Penny Alexander is one of those who can call blogging a full-time job. She sold her blog, A Residence, to Wayfair last year and now works for the homewares company as a blogger on a freelance basis.
“I was at home with the kids and it started as an outlet for me to express myself. My first blog was from a sunlounger in Spain. I never thought I could make money from it. I remember coming to a BritMums conference four years ago, sitting in a session aboutmaking money from your blog and thinking it would never apply to me.”
Ms Alexander says Wayfair was looking for an authentic voice when it approached her to buy the blog, and has interfered little with how she runs it. “It’s about getting that personal endorsement, which is so much more likely to sell something,” she adds.
With the media fragmenting, advertisers are looking at new areas to find audiences. The idea of connecting with online “influencers” has become a key social media strategy for many brands. According to a study by QuickSprout, a consulting company that aims to help businesses increase their online traffic, 61 per cent of people have bought something based on a blogger’s recommendation and 63 per cent are more likely to be more influenced by a blog than a magazine when making a purchase.
The audience that parent bloggers influence – women with children – is one of the high-spending and sought-after demographics for advertisers. Last year the FT’s personal data calculator showed that as soon as a woman becomes pregnant her value to advertisers increases noticeably.

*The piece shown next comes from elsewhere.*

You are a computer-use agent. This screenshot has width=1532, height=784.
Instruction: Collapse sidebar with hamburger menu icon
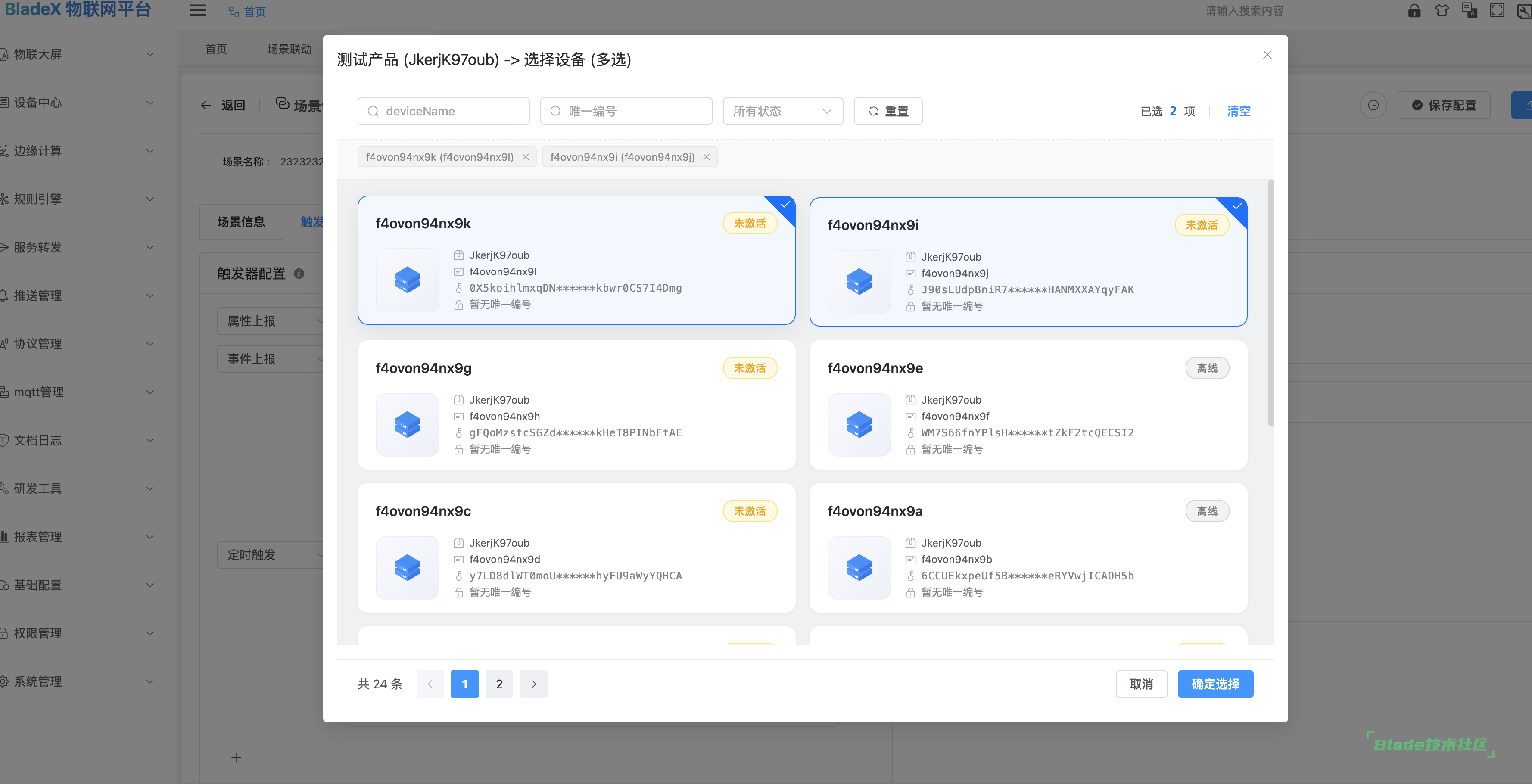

And it is not just companies that want to harness the parent blogger. 
They have also become a powerful campaigning force. Hayley Goleniowska began blogging after her younger daughter was born with Down’s syndrome. “I just wanted to write down what I had wanted to know when I first had a baby with Down's syndrome. I didn’t think people would want to read what I had to say but it took off really quickly,” she says.
Her blog has become a hub for parenting resources related to Down’s syndrome, has resulted in an invitation to meet Samantha Cameron, the prime minister’s wife, and has led to a collaboration with Lord Saatchi on new medical legislation. 
“Now I feel like it is a calling, a responsibility,” says Ms Goleniowska.

Emma Freud, television broadcaster, Comic Relief campaigner and the keynote speaker at the BritMums conference, is keen to harness the bloggers’ collective power for a good cause. She asks everyone in the audience to tweet #comicrelieflovestwitter to prove the power of social media influencers for the sponsors she is hoping to work with for the next charity event. The hashtag becomes one of the most used on the microblogging site within minutes.
Ms Freud beams at the audience: “You are the future of the internet, and it is a self-published future.”

Dispatches from the domestic front line
The networkers 
Susanna Scott and Jennifer Howze – both bloggers and both American – founded the BritMums social network in 2008. It now has more than 6,000 members and 10,000 blogs. BritMums works with brands on what Ms Scott calls “activation campaigns”, sending bloggers into grocer Morrisons to write about its new price strategy, for example.
www.amodernmother.com 
www.jenography.net 

The daddy blogger
 
Darren Coleshill is a professional blogger in the fashion industry and writes a personal blog about life with his two daughters. He also runs a regular podcast called LoveAllDads, in which dads talk about “random things” from Japanese knotweed to housework. His personal blog is mainly for fun, but has brought him various perks, including a free holiday. 
www.onedad3girls.com 
www.lovealldads.co.uk 

The campaigning mother 

Hayley Goleniowska began blogging two years ago about raising a child with Down’s syndrome. “There was clearly a need for a positive and honest Down’s syndrome support blog portraying a snapshot of a real family. Charities do incredible work, but are more neutral in tone.” Her blogging is a full-time, unpaid job. “I am reluctant to monetise it for fear of diluting its message.”


The media veteran 
Katy Hill is a radio and television presenter and began blogging a year ago. After working with large TV production teams she enjoys having the freedom to speak her mind: “I love blogging because it is all me.” She made headlines last year when she criticised intrusive media coverage of the Duchess of Cambridge’s body in the wake of giving birth.